• [Task description] State how many lines in the rows below contain the string "coordinates", counting only matches with the same capitalization. Give the number alone.

Stored dataset items:
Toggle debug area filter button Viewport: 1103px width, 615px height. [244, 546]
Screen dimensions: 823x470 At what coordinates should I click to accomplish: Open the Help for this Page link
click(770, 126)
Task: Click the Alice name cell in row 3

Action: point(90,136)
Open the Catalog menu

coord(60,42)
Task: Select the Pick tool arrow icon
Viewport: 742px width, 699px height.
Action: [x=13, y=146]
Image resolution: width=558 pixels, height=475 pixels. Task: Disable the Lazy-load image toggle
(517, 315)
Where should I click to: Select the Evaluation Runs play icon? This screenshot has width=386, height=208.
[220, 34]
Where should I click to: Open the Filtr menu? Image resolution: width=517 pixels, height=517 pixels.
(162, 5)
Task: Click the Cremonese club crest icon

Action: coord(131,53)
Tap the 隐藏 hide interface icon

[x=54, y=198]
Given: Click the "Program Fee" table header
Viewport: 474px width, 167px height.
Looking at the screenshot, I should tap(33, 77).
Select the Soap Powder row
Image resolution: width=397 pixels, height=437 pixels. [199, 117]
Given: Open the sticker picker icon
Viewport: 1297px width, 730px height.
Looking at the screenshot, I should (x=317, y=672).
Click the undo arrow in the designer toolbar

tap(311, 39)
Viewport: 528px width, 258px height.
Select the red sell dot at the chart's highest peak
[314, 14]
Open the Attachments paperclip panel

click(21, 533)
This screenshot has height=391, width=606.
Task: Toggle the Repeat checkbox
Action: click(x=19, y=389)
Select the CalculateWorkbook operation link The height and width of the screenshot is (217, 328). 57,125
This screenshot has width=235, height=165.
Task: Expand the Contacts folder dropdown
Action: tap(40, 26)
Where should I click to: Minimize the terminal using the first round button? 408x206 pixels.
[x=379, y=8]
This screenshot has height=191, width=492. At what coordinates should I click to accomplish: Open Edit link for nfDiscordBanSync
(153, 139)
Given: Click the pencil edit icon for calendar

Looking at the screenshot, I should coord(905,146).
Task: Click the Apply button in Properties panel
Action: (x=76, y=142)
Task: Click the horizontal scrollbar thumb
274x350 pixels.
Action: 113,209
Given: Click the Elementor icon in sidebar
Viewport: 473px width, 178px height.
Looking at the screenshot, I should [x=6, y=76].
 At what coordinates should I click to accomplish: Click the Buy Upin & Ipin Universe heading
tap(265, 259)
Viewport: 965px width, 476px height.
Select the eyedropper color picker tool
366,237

• [Full answer] 3